Expanding Thurston Maps

TL;DR

This paper investigates the dynamics of expanding Thurston maps on 2-spheres, exploring their associated fractal geometries via visual metrics, and characterizes when these maps are conjugate to rational maps or Lattès maps.

Contribution

It introduces a framework linking expanding Thurston maps with fractal geometry through visual metrics and provides criteria for conjugacy to rational and Lattès maps.

Findings

Expanding Thurston maps induce fractal geometries on the sphere.

Topological conjugacy to rational maps is characterized by quasisymmetric equivalence.

Existence and uniqueness of invariant Jordan curves containing postcritical points are established.

Abstract

We study the dynamics of Thurston maps under iteration. These are branched covering maps $f$ of 2-spheres $S^2$ with a finite set $\mathop{post}(f)$ of postcritical points. We also assume that the maps are expanding in a suitable sense.

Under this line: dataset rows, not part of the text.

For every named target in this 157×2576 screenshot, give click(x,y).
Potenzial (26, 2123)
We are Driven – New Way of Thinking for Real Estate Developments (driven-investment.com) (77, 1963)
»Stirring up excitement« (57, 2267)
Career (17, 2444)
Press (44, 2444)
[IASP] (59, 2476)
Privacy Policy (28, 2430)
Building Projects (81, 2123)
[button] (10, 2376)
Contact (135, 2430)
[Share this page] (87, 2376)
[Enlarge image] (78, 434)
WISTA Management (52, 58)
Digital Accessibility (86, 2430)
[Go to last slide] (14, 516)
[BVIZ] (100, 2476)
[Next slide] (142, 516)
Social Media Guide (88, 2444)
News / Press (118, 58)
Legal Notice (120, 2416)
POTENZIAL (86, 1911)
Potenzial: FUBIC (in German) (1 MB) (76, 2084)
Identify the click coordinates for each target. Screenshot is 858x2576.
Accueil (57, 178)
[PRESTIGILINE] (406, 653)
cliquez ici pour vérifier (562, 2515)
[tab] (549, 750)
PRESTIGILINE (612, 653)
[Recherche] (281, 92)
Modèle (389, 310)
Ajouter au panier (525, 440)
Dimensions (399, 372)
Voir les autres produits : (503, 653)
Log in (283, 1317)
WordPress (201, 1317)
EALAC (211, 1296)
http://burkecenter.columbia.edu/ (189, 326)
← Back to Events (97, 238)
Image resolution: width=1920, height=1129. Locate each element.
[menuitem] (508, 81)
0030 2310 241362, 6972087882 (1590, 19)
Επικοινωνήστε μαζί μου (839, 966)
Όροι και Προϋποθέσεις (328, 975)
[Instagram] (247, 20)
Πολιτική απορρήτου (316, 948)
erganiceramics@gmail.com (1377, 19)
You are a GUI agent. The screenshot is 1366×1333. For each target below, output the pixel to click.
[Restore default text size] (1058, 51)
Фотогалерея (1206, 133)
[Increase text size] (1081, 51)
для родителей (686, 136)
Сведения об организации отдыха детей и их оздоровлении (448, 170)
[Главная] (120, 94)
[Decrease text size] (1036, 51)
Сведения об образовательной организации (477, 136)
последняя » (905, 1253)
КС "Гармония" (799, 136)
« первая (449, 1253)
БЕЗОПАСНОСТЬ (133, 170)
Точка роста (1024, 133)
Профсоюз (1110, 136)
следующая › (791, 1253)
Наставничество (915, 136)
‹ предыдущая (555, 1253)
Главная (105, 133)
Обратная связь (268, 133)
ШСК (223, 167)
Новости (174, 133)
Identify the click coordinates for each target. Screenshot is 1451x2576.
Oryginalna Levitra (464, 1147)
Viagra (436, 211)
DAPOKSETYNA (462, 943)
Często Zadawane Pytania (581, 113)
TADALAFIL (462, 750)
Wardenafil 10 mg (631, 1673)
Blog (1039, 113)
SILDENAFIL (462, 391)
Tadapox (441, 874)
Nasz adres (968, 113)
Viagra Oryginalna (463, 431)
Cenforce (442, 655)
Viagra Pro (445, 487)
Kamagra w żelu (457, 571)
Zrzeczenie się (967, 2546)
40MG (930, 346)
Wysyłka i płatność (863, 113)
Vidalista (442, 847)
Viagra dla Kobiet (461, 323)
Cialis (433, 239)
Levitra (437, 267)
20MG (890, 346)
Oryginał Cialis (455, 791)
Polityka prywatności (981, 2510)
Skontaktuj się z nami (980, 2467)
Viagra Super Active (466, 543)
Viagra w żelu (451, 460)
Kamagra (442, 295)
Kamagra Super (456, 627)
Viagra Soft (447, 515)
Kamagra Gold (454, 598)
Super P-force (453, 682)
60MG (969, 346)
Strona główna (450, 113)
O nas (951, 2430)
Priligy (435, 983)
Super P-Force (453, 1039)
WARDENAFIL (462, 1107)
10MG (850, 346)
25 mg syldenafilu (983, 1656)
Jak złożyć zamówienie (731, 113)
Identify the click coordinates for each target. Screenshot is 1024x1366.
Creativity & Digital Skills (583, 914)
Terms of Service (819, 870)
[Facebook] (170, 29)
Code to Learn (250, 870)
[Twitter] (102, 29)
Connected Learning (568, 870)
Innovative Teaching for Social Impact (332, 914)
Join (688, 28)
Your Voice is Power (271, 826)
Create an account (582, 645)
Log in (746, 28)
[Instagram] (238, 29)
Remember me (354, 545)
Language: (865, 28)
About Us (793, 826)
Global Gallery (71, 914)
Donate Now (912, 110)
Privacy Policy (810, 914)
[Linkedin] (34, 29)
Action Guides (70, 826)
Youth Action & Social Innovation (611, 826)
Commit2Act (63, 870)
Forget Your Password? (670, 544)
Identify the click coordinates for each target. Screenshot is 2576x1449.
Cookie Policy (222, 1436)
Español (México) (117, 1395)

Every expanding Thurston map $f\: S^2 \to S^2$ gives rise to a type of fractal geometry on the underlying sphere $S^2$. This geometry is represented by a class of \emph{visual metrics} $\varrho$ that are associated with the map. Many dynamical properties of the map are encoded in the geometry of the corresponding {\em visual sphere}, meaning $S^2$ equipped with a visual metric $\varrho$. For example, we will see that an expanding Thurston map is topologically conjugate to a rational map if and only if $(S^2, \varrho)$ is quasisymmetrically equivalent to the Riemann sphere $\widehat{\mathbf{C}}$. We also obtain existence and uniqueness results for $f$-invariant Jordan curves $\mathcal{C}\subset S^2$ containing the set $\mathop{post}(f)$. Furthermore, we obtain several characterizations of Latt\`{e}s maps.